What is required
Repeat every line from the line containing "This screenshot has width=1417, height=696." to the end of the data, exactly. Leave the pictures out.

——————

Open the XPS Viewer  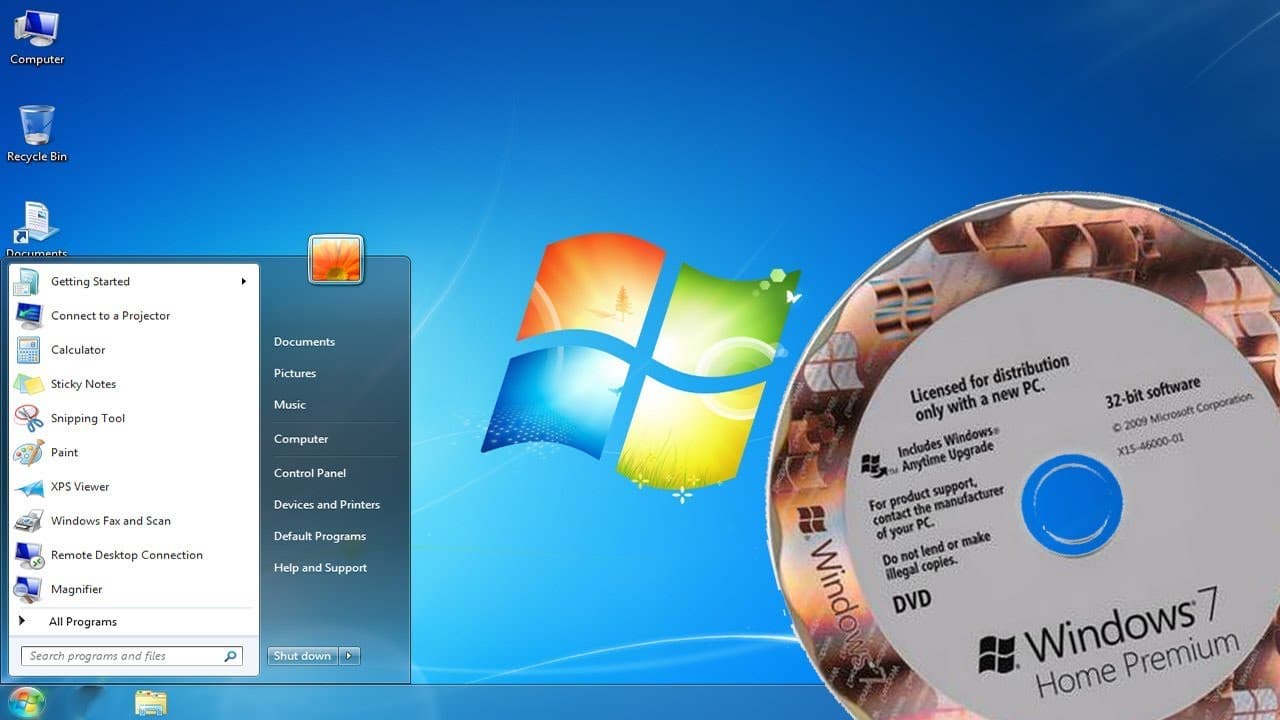[x=80, y=487]
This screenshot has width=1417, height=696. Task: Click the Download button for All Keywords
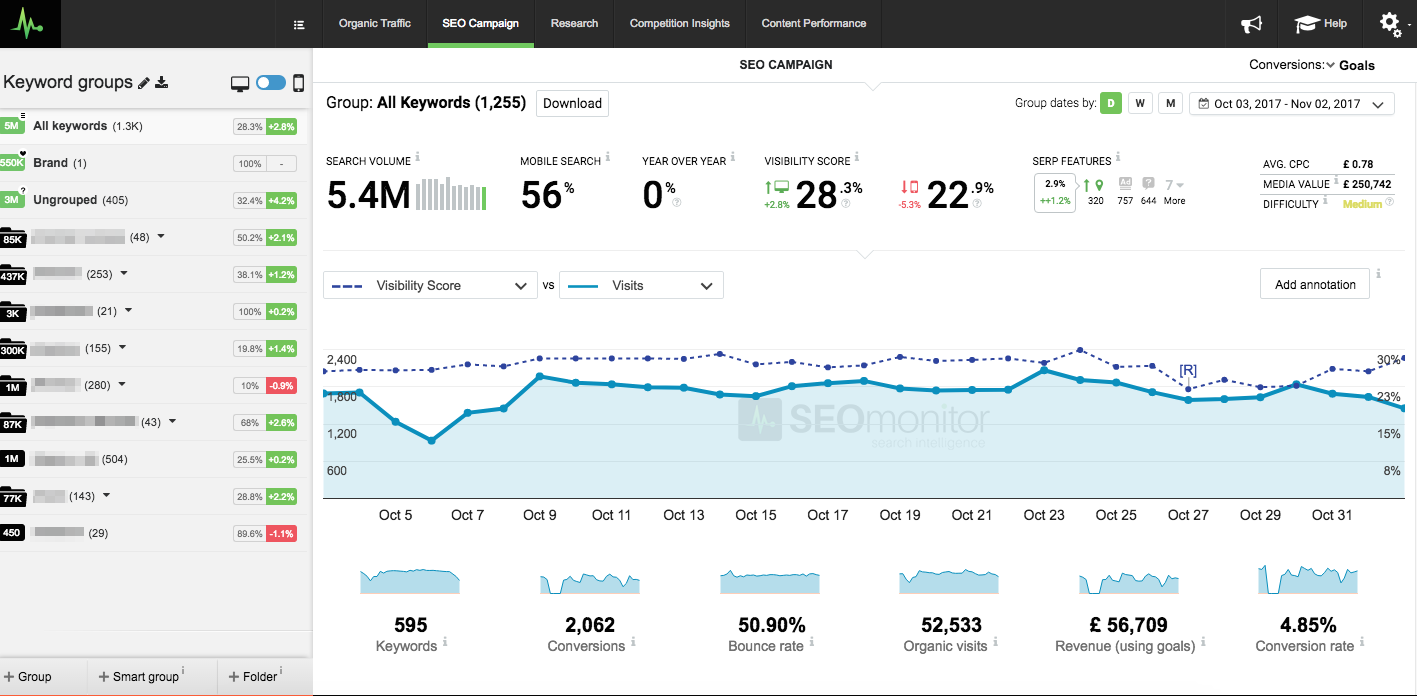click(x=572, y=103)
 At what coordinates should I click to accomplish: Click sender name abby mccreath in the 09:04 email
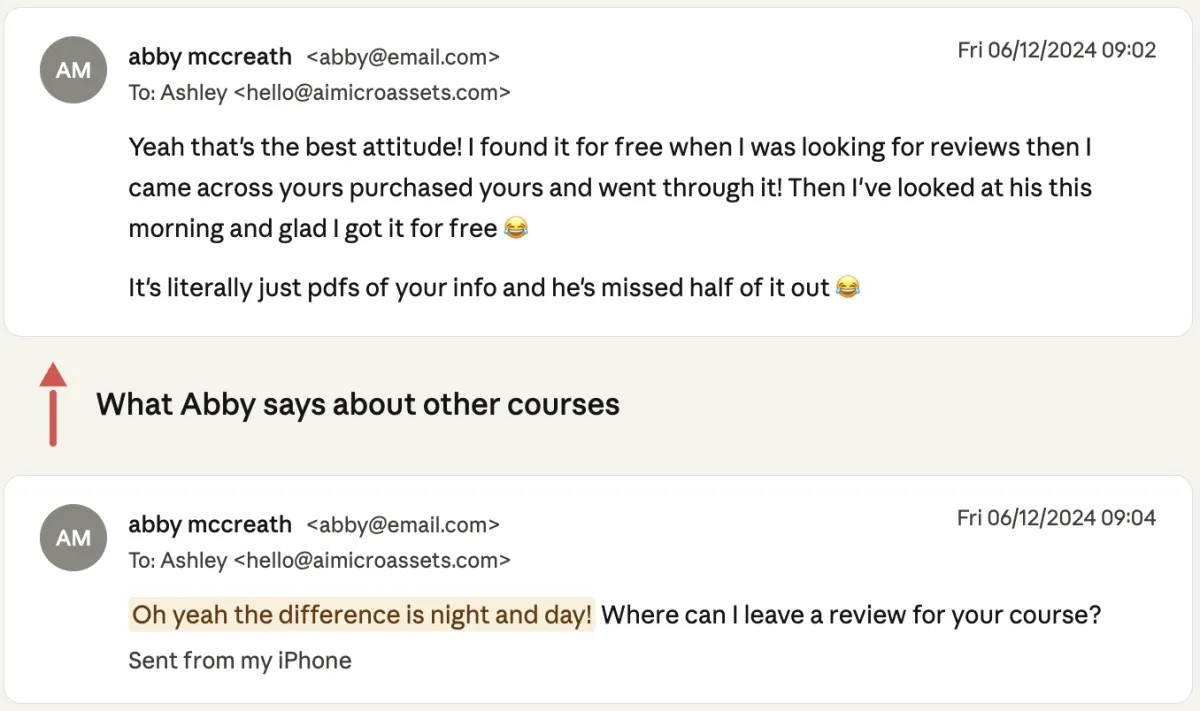pyautogui.click(x=210, y=524)
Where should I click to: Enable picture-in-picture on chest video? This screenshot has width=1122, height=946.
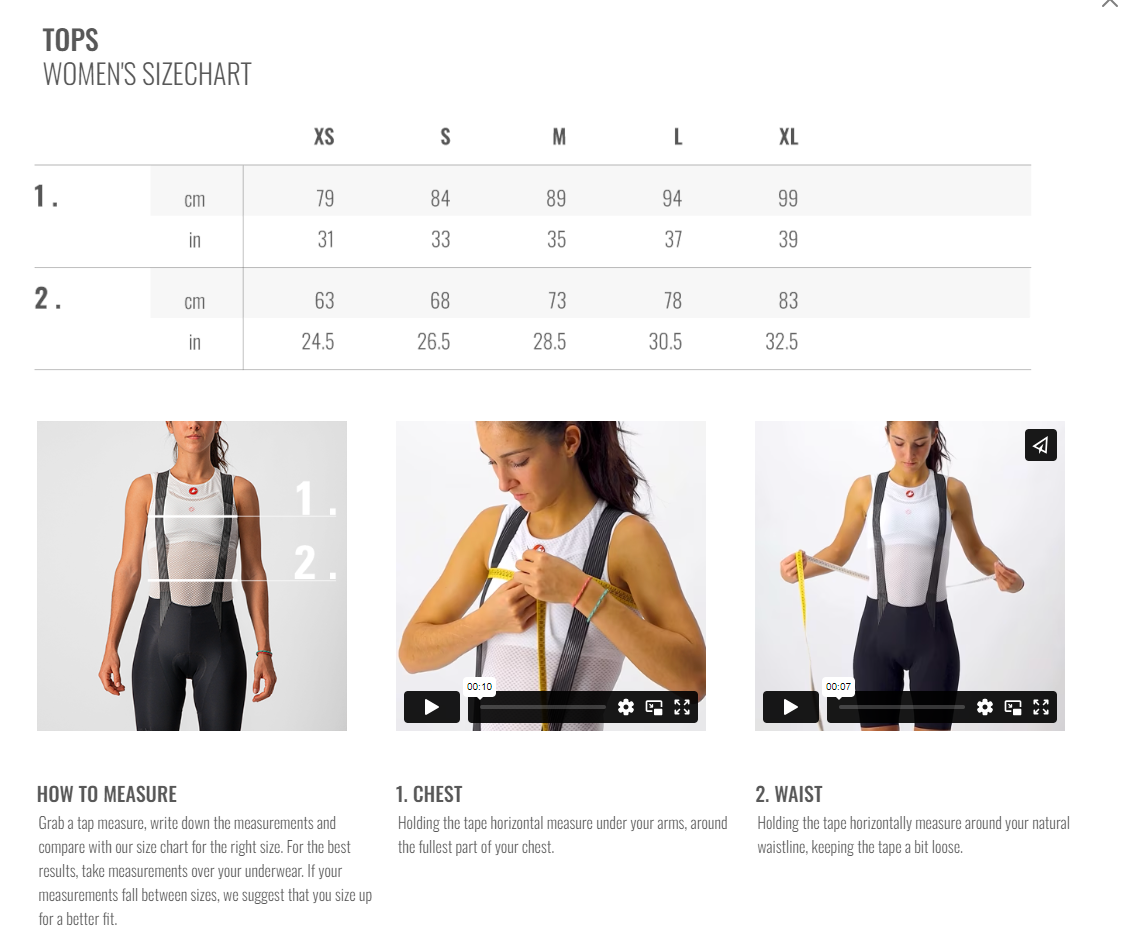tap(654, 707)
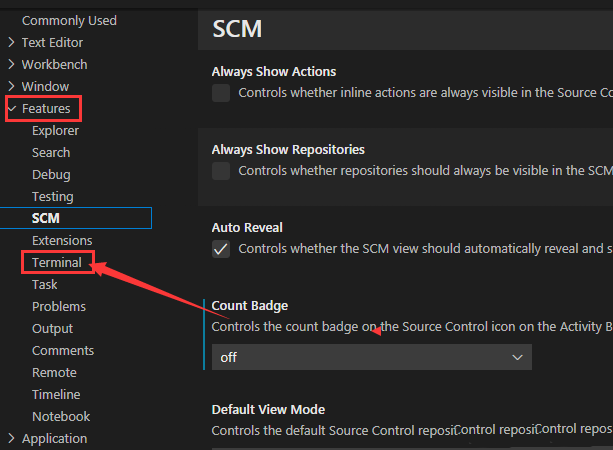Viewport: 613px width, 450px height.
Task: Enable the Always Show Repositories checkbox
Action: pyautogui.click(x=221, y=171)
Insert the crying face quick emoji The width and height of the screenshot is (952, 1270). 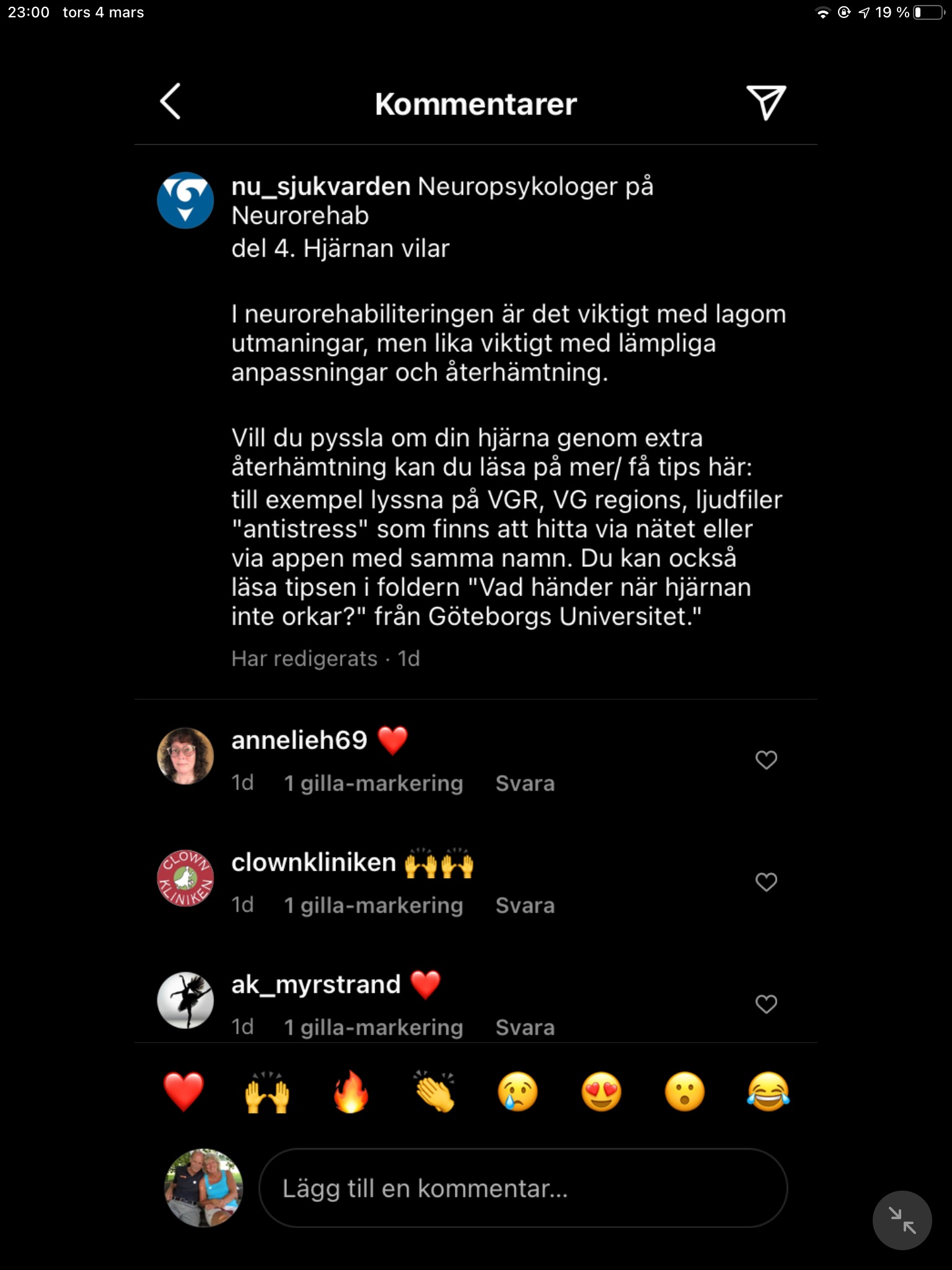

——————

Problem solution
This screenshot has width=1417, height=696. Task: Click the Download button for All Keywords
click(x=572, y=103)
 At what coordinates should I click to accomplish: Click sender name abby mccreath in the 09:04 email
pyautogui.click(x=210, y=524)
Where should I click to: Enable picture-in-picture on chest video? This screenshot has width=1122, height=946.
tap(654, 707)
Viewport: 613px width, 450px height.
Task: Enable the Always Show Repositories checkbox
Action: pyautogui.click(x=221, y=171)
Insert the crying face quick emoji The width and height of the screenshot is (952, 1270). 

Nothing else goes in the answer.